その理由として、今までの在宅サービスが家族介護の補填レベルという状況から脱していないため、連続的な介護が必要になった時には在宅介護をあきらめていること、そして目の前に支えられるサービスがないことです。また、居宅介護支援事業所のケアマネの力量不足も大きな課題です。

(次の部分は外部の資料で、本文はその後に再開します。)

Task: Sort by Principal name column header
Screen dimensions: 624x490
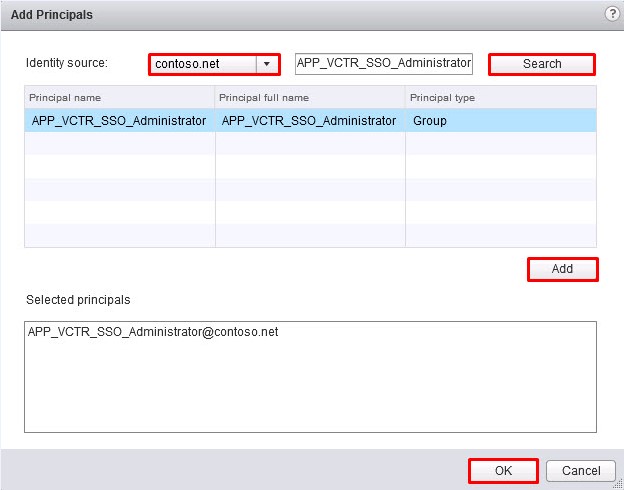Action: click(120, 98)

本来、利用者のニーズと課題に対して創造的に関わらなければならない役割が、目の前の事務処理に追われている、あるいはそれが役割だと勘違いしているということではないでしょうか。
さらに、在宅ケアプランと小規模多機能型居宅介護ケアプランが異なることに気付いていない点が挙げられます=図1=
図1
つまり、従来の在宅ケアプランは、要介護1であれば要介護1の介護給付に、要介護3であれば要介護3の介護給付にリンクしたプラン作成になりますが、小規模多機能型居宅介護はグループホームや施設と同様、個々の要介護度にはリンクせず、利用者の給付額をプールして、その時々のニーズに合わせて分配している仕組みですから、要介護度にリンクしたリターンが必ずしも同じではないということです。
しかし、グループホームや施設と同様に、連続した安心と必要時には必ずサービスを受けられる仕組みであることと、施設のような見知らぬ人との集団生活ではなく、個々が築いてきた地域社会・自宅において同じような介護を受けられる点が大きなメリットになるのです。
◇「在宅」にも「施設」と同様の補足給付が必要
介護保険法上の小規模多機能型居宅介護は、=図2=のように通い(上限15人)を中心として宿泊(上限9人)や訪問を組み合わせて使うことができるもので、登録の上限を25人とした定額制のサービスです。
図2
また、一昨年10月に前倒しで施行された居住費及び食費の自己負担という、介護保険の大転換によって生まれた介護保険の使途の限定(介護のみ)も大きな意味を持ちます。
つまり、住宅選択が利用者の自由=図3=になったことで、施設という住宅を選択しても自宅やアパートを選択しても、住宅にかかる負担は自己負担になる半面、介護給付は住まいにリンクしませんから、暮らし方に幅が出ることになります。
図3
しかし、現状では従来の介護保険施設という住宅だけに、居住費や食費の補足給付があること、定額制の介護費用が要介護度の軽い人も高いこと、そして看護費用も定額の中にあることなどがいわば既得権として残され、在宅と格差が生じていることは事実ですが、介護保険の仕組みが要介護状態の認定を原点としてサービス選択は利用者本位としている以上、利用場所によるサービスの格差は当然是正されるべきものだと思います。もちろん在宅を選択した場合にも施設と同様の補足給付が必要だということです。
いずれにしても、小規模多機能型居宅介護という「利用者自身の生活の継続性」を保障する「在宅定額給付」ができたことは画期的なことで、私たちサービス事業者やケアマネは仕組みをしっかり理解した上でこれを普及する責任がありますし、これからもその人の暮らしを支えるサービスの創造にチャレンジしていかなくてはなりません。